Text section:
════════════════════
Yet it is not only the lack of hard data about the extent of the royal fortune which is extraordinary: it is also – and here again Trevelyan was absolutely correct – the very existence of that fortune. Before 1800, British monarchs were without private financial status, and could not personally own land. When George III’s children overspent, as they regularly did, it was Parliament which had to pay their debts. During the early years of Victoria’s reign, the monarchy was looked down on by the richest and most venerable aristocrats in the country as impoverished and parvenu, and the Queen’s marriage to a minor, hard-up German princeling did not improve matters. And when her eldest son, the Prince of Wales, resolved to live his social life among the fast set, it was feared by those in the know that he lacked the financial resources to do so. By the time Trevelyan wrote his pamphlet, things were clearly beginning to change. But not even he could have foreseen the apparently exponential growth in royal riches which has taken place during the last one hundred years, as the House of Windsor has evolved into a wealth-creating machine which even King Midas might have envied. It is to the unravelling of this extraordinary development that Phillip Hall has devoted the last ten years of his life, and as a result, he has produced a fascinating, indeed sensational book.
Between the Glorious Revolution of 1688 and the death of Queen Victoria in 1901, Hall shows that royal finances were transformed in three significant ways. The first was by the creation of what is still known as the Civil List. Before 1688, when the king’s government had truly belonged to the king, royal finance and state finance were inextricably linked. But as a result of the spiralling costs of the wars against France, and because of Parliament’s desire to keep a tight grip on the Army, the control of military finance was taken over by the House of Commons, and from 1697, the new king, William III, was paid an annual sum by Parliament, to cover his own royal expenses, and all civilian aspects of government expenditure. (Hence the name Civil List.) During the reign of George III, the Civil List (which had been fixed at £800,000 a year in 1760 when he acceded to the throne) proved insufficient to meet the growing expenses of civil government, and these were gradually taken over by Parliament. By 1830, when William IV became king, his much-reduced Civil List was allotted purely for ‘the personal dignity’ of the King and Queen. As head of state, the sovereign was paid by Parliament, and every time Victoria sought more money – as when she married Albert, or when one of her children left home – it was to Parliament that she applied for increased funds.
════════════════════
Goal:
List every distinct four-digit year that appears in the passage on royal finances, in the order of first appearance. The records that come next have no connection to the royal finances passage.

Extracted material:
════════════════════
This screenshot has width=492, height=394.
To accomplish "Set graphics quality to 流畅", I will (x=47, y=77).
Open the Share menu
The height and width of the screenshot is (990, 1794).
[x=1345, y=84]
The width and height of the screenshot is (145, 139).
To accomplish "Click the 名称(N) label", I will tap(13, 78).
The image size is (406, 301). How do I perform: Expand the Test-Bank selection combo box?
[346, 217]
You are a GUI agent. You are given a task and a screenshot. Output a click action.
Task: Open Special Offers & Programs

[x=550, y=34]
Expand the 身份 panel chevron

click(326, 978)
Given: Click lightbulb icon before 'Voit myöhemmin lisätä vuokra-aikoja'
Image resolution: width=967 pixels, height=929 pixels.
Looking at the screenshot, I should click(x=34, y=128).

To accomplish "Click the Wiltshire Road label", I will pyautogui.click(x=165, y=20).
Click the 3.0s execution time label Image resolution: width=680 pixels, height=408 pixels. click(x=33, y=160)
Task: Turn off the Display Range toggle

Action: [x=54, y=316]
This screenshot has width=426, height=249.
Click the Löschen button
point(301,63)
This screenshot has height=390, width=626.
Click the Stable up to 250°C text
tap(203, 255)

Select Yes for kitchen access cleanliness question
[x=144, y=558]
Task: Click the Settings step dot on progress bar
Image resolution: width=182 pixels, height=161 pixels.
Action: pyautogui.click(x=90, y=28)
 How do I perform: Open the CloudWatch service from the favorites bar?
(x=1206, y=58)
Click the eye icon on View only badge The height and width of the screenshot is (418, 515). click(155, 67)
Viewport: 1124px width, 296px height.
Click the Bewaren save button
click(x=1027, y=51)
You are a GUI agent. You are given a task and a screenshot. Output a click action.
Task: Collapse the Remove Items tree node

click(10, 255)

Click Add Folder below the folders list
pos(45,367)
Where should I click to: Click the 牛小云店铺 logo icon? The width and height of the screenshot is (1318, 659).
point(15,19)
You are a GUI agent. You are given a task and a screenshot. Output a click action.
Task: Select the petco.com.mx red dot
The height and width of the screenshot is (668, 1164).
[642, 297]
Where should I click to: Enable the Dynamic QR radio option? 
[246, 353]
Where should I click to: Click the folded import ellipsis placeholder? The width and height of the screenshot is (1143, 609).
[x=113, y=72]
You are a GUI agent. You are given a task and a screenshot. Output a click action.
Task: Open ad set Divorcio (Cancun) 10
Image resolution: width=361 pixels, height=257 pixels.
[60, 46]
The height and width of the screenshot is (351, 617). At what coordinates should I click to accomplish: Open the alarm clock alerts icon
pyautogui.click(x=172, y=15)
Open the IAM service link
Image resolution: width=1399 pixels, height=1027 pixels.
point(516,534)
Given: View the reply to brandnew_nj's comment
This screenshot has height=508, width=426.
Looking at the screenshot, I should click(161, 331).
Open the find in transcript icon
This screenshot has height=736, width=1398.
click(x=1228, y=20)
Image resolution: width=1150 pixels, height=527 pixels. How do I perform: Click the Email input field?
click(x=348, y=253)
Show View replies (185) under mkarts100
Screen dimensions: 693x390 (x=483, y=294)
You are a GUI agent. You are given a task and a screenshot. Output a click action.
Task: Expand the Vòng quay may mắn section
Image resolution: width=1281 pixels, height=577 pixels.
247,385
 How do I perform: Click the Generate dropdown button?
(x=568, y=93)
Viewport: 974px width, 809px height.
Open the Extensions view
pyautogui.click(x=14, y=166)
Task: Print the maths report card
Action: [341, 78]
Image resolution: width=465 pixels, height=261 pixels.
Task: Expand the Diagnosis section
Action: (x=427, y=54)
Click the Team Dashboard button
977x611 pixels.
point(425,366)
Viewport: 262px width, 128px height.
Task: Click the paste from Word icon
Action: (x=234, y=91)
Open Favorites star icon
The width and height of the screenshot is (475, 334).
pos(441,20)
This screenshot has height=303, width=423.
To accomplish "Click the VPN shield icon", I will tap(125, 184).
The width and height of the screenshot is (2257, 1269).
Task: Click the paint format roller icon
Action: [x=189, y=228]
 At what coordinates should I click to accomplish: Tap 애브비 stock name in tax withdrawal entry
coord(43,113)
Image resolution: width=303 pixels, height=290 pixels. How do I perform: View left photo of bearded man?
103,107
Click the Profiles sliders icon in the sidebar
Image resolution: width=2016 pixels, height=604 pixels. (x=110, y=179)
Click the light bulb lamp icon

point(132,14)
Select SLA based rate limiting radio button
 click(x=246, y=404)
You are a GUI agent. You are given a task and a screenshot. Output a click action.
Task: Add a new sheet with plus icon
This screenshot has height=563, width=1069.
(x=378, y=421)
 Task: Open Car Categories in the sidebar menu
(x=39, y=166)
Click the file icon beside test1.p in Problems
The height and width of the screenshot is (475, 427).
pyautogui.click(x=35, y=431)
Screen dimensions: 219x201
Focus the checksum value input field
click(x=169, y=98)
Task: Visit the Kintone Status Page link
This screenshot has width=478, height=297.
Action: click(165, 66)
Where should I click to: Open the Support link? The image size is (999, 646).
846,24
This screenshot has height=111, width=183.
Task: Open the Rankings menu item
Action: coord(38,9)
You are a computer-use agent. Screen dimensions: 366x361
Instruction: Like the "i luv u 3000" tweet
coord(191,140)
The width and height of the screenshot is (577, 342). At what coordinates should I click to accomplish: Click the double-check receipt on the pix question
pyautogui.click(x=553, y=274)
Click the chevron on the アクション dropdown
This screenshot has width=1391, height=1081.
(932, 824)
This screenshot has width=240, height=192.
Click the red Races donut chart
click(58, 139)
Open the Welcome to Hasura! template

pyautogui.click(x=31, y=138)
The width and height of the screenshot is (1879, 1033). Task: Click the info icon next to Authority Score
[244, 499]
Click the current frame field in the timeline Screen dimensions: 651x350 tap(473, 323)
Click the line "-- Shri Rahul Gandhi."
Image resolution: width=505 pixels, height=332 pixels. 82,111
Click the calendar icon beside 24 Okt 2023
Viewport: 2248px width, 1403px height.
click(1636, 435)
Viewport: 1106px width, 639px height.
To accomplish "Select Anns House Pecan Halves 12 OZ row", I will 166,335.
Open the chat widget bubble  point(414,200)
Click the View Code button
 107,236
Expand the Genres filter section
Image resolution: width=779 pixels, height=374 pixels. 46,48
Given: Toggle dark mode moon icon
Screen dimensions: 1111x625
════════════════════
In response:
1800, 1688, 1901, 1697, 1760, 1830